Last Updated: Fri Apr 27, 2012 08:16 am (KSA) 05:16 am (GMT)

Egypt confirms Mubarak’s PM back in presidential race

Egypt’s election committee confirmed that Ahmed Shafiq, Hosni Mubarak’s last prime minister, would run in a presidential election, reversing its decision to eject him over a law drawn up by Islamists. (Reuters)
Egypt’s election committee confirmed that Ahmed Shafiq, Hosni Mubarak’s last prime minister, would run in a presidential election, reversing its decision to eject him over a law drawn up by Islamists. (Reuters)

Egypt’s election committee confirmed on Thursday that Hosni Mubarak’s last prime minister would run in a presidential election, reversing its decision to eject him over a law drawn up by Islamists.

“After listening to Shafiq’s appeal, the committee decided to halt the decision to exclude him from the presidential race,” Farouk Soltan, the head of the election committee, told a news conference to announce the final list of candidates, listing Ahmed Shafiq among the 13 contenders.

Shafiq, a general and former civil aviation minister, had been named premier in the final days of Mubarak’s three-decade rule last year as he battled an 18-day popular uprising.

He is seen as a strong contender to win Egypt’s presidential elections set for May 23-24, with a run-off scheduled in June. His main rivals include two Islamists, Mohamed Mursi and Abdel Moneim Abol Fotouh, and the former head of the Arab League, Amr Moussa.

Meanwhile, Mubarak-era intelligence chief Omar Suleiman, who briefly served as vice president, was also disqualified on the technical grounds that he failed to secure the statutory number of endorsements from all the country’s provinces.

The electoral commission is due to publish a definitive list of candidates on Thursday.

But Shafiq’s re-election has underscored the chronic confusion hanging over the elections.

Confusion over who can run for president underlines the fragility of a democratic transition in the Arab world’s most populous country and raises questions over the military’s willingness to give up power after the formal handover in July.

Angering Islamists

His re-entry could split the anti-Islamist vote, making it a tougher race for Amr Moussa, a liberal who was head of the Arab League, as well as a former foreign minister under Mubarak. Ministers were not among those targeted under the new law.

It will also anger Islamists and pro-democracy groups who fear Shafiq’s candidacy is a ploy by old regime figures who want to restore the tightly-controlled politics of the Mubarak era.

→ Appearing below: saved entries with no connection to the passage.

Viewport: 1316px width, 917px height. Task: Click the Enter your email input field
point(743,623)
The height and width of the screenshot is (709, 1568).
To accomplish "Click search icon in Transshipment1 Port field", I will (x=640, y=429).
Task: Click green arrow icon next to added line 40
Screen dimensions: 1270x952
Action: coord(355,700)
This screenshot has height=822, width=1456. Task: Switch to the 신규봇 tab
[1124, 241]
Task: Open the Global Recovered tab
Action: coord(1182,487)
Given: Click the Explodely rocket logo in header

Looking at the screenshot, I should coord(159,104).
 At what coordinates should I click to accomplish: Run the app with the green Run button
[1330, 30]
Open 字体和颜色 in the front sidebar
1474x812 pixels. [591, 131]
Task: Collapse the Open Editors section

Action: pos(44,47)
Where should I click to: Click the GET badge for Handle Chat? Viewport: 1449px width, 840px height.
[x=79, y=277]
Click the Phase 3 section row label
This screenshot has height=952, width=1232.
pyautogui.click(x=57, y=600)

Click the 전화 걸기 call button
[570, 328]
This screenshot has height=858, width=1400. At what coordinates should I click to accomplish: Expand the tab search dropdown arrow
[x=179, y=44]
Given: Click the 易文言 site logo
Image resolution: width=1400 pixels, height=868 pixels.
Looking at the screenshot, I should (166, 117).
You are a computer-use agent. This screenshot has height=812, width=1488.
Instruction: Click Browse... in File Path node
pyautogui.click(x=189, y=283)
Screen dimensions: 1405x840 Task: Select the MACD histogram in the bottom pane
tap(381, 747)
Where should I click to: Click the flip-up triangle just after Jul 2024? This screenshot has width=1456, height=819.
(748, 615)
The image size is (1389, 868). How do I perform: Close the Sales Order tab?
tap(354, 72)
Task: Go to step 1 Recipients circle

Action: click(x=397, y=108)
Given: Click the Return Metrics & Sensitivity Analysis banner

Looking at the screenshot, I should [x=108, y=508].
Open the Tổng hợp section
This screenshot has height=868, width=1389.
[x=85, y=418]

Islamists and other groups have called for a demonstration on Friday called “Saving the Revolution”, which is expected to focus anger at the army and those like Shafiq viewed as trying revive the political fortunes of Mubarak’s allies.

The electoral committee decided to refer the law that was used to disqualify Shafiq to the Supreme Constitutional Court to review its constitutionality.

Mahmoud Ghozlan, a spokesman for the Muslim Brotherhood, said the committee must simply apply the law and its decision to bring back Shafiq had dealt a blow to its credibility.

“Its behavior is clearly characterized by confusion: today no, tomorrow, yes, and the truth is this shakes its status and its position as a neutral committee,” Ghozlan told Reuters. “It has a law and it is obliged to apply it and it is not its business to examine whether or not it is constitutional.”

The vote is set for May 23 and 24, with a run-off scheduled in June for the top two candidates. No one is expected to win more than 50 percent of the votes to win in the first round.

Some opinion polls have put Moussa in the lead, although that was in late March. Several candidates have emerged since then and some have been disqualified, including Mubarak’s former spy chief, as well as the first-choice Brotherhood candidate.

Other front-runners include the Brotherhood’s Mohamed Mursi, who had been held in reserve, and Abdel Moneim Abol Fotouh, an ex-Brotherhood member who is trying to project a broader appeal.

Shafiq said in February he would run for president because he had the experience to maintain good ties with the generals and ensure a smooth handover to civilian rule.

The 71-year-old, an ex-air force commander who was civil aviation minister for a decade, said he can bridge the divisions in Egypt. The country has been led by army officers since the overthrow of King Farouk in 1952.